"J’en arrive au vaste palais de la Mémoire, là
où se trouvent les trésors des images innombrables,
véhiculées par les perceptions de toutes sortes.
Quand
je suis là, je fais comparaître tous les souvenirs que
je veux.
Certains s’avancent aussitôt ; d’autres
après une plus longue recherche. Il faut, pour ainsi dire, les
arracher à de plus obscures retraites.
Il en est qui
accourent en masse, alors qu’on voulait et qu’on
cherchait autre chose... Je les éloigne de la main de l’esprit
du visage de ma Mémoire, jusqu’à ce que, celui
que je veux écarte les nuages et, du fond de son réduit,
paraisse à mes yeux.
D’autres enfin se présentent,
en files régulières, à mesure que je les appelle
; les premiers s’effacent devant les suivants, et disparaissent
pour réapparaître quand je le voudrai. C’est
exactement ce qui se passe lorsque je raconte quelque chose de
Mémoire...
C’est là que se conservent, rangées
distinctement par espèces, les sensations qui y ont pénétré,
chacune par son accès propre : la lumière, toutes les
couleurs, les formes des corps, par les yeux. Tous les genres de sons
par les oreilles. Toutes les odeurs par les narines. Enfin, par le
sens épars dans tout le corps, le dur ou le mou, le chaud ou
le froid, le doux ou le rude, le lourd ou le léger, les
impressions qui ont leur cause hors du corps ou dans le corps.
La
Mémoire les recueille toutes dans ses vastes retraites, dans
ses secrets et ineffables replis.
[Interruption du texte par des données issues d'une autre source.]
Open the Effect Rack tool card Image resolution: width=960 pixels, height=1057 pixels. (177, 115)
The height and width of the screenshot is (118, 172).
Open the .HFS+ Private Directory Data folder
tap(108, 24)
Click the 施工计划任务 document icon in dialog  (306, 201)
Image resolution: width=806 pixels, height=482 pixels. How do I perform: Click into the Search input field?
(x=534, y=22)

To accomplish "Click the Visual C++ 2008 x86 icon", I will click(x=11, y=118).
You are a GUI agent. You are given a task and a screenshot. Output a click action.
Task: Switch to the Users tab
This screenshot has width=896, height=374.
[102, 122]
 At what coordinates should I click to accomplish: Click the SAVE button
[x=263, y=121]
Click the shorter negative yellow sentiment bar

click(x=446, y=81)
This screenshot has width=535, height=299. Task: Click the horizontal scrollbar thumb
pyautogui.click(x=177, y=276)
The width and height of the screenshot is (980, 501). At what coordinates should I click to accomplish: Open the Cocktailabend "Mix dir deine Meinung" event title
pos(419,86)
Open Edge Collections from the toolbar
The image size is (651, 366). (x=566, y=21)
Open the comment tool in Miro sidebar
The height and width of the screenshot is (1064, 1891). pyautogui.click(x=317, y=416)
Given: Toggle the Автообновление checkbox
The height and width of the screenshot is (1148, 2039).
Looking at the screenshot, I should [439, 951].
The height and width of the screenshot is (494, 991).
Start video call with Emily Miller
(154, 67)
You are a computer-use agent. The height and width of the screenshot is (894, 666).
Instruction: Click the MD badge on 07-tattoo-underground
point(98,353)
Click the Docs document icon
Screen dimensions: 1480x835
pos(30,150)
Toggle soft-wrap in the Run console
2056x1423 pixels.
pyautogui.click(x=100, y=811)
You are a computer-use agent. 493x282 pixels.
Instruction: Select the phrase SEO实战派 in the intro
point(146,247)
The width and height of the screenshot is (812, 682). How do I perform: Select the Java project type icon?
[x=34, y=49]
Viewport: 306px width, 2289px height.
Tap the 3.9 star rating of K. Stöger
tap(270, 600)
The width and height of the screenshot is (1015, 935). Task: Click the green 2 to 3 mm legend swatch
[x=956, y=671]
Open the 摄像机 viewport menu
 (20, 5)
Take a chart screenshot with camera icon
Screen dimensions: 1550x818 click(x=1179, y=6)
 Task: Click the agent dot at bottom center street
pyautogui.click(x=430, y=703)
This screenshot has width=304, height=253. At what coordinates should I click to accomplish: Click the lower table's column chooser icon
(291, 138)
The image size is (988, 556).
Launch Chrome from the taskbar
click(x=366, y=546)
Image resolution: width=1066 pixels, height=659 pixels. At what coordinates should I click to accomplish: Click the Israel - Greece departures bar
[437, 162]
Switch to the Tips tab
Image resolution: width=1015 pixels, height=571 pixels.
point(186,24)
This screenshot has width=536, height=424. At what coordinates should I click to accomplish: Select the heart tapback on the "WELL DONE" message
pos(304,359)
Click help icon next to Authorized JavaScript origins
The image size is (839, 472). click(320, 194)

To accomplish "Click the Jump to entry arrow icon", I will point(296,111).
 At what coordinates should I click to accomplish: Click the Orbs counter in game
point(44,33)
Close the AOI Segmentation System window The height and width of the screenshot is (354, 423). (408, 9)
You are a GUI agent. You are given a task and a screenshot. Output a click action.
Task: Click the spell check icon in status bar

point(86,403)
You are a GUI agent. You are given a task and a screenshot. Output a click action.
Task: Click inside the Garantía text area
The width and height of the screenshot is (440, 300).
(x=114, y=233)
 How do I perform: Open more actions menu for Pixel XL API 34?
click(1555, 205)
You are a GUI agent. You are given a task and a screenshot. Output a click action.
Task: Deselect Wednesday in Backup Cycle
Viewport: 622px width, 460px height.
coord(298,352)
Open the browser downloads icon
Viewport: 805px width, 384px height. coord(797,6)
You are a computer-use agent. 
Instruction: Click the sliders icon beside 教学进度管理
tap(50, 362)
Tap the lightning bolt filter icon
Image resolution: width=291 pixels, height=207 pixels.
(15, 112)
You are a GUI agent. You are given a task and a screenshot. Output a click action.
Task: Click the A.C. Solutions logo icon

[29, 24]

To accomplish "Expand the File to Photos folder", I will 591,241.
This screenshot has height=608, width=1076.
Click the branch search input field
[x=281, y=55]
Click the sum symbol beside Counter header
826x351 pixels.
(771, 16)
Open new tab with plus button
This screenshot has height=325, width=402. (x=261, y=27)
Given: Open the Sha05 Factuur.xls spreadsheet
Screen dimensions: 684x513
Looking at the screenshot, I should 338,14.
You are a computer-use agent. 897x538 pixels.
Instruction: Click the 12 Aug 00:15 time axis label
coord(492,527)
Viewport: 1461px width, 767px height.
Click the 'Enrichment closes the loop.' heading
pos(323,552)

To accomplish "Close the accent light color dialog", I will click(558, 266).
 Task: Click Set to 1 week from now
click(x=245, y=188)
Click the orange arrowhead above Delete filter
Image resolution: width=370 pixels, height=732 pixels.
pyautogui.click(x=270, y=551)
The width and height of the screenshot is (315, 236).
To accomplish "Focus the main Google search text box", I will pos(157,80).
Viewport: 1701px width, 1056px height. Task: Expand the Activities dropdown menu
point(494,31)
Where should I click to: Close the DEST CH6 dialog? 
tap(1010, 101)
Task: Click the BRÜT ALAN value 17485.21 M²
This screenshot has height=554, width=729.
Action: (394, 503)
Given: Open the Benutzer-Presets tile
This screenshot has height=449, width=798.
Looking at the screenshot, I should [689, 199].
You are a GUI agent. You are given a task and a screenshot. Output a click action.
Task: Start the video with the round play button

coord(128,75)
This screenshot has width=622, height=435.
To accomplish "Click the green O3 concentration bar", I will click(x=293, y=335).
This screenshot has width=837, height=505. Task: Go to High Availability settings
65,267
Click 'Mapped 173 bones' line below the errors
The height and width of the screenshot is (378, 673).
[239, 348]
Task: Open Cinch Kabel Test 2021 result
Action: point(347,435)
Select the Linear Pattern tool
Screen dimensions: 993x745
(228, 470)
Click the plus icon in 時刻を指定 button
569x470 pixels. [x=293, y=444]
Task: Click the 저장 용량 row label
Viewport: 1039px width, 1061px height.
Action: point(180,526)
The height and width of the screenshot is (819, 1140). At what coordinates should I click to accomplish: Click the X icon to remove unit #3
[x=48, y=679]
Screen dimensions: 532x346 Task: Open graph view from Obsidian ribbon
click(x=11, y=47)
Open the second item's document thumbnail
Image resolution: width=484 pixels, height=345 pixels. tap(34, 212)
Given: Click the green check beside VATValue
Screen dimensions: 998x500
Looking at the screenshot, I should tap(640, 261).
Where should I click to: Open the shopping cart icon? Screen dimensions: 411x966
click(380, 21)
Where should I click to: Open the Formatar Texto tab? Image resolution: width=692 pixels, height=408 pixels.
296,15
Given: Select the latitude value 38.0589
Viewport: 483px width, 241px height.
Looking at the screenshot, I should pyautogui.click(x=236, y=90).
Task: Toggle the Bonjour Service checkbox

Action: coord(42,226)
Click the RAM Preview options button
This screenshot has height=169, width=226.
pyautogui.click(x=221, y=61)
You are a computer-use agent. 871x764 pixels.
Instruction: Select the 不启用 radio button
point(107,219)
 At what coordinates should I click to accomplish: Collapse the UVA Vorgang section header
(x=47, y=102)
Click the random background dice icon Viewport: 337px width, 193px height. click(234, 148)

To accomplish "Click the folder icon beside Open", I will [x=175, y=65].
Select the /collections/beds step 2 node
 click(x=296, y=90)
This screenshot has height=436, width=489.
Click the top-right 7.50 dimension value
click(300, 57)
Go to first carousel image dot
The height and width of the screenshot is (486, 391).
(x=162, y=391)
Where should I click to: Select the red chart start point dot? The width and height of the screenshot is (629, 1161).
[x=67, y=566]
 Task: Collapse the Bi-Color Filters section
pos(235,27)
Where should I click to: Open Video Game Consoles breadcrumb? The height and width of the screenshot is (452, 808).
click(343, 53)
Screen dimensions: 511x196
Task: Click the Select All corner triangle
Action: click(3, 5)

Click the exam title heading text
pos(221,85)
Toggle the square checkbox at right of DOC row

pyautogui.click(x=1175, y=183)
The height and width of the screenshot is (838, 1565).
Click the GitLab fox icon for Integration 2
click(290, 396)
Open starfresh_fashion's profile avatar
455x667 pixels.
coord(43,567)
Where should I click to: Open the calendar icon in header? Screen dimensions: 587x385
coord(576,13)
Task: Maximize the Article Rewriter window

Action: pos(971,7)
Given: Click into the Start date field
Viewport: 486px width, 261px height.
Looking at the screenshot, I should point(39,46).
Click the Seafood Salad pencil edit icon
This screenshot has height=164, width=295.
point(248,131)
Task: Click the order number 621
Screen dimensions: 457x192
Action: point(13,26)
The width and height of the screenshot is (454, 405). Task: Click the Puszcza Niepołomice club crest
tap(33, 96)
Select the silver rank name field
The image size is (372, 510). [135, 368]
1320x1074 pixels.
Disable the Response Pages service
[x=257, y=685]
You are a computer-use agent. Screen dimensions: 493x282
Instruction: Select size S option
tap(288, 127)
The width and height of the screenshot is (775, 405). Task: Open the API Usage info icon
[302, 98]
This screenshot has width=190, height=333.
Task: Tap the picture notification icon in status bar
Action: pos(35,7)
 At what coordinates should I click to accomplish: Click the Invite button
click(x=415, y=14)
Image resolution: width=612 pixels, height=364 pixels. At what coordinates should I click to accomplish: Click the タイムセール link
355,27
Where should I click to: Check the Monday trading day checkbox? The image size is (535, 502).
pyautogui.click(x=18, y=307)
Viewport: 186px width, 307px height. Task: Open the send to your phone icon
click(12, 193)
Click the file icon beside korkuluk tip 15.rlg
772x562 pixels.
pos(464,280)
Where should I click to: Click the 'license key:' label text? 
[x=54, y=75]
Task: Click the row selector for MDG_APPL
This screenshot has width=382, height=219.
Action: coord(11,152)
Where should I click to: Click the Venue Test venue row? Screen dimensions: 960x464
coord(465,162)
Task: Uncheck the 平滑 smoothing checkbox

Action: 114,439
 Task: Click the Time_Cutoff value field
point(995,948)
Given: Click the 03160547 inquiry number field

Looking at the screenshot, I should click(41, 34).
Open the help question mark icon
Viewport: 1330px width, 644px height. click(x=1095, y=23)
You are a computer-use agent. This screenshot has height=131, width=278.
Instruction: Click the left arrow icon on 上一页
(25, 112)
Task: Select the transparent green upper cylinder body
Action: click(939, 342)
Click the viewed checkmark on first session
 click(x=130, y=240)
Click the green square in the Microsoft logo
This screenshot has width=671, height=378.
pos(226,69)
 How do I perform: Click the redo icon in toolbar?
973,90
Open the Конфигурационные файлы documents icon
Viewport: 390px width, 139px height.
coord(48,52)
Elles y entrent toutes, chacune par
leur porte particulière, et s’y disposent.
Au reste,
ce ne sont pas les choses elles-mêmes qui entrent dans la
mémoire, mais les images des choses sensibles, pour s’y
mettre aux ordres de la pensée qui les évoque.
Comment
ces images se sont-elles formées, qui saurait le dire ? Encore
que l’on voie bien par quel sens elles sont recueillies et
enfermées au dedans de nous.
J’ai beau être
dans les ténèbres et le silence, je peux, à mon
gré, me représenter les couleurs par la Mémoire,
distinguer le blanc du noir, et toutes les autres couleurs les unes
des autres.
Mes images auditives ne viennent pas troubler mes
images visuelles : elles sont là aussi cependant, comme tapies
dans leur retraite isolée. S’il me plaît de les
appeler, elles arrivent aussitôt.
Les impressions
introduites en moi par les autres sens je les évoque comme il
me plaît : je discerne le parfum des lys et celui des
violettes, sans humer aucune fleur ; je peux préférer
le miel au vin cuit, le poli au rugueux, sans rien goûter, ni
rien toucher, seulement par le souvenir.
C’est en moi-même
que se fait tout cela, dans l’immense palais de la mémoire.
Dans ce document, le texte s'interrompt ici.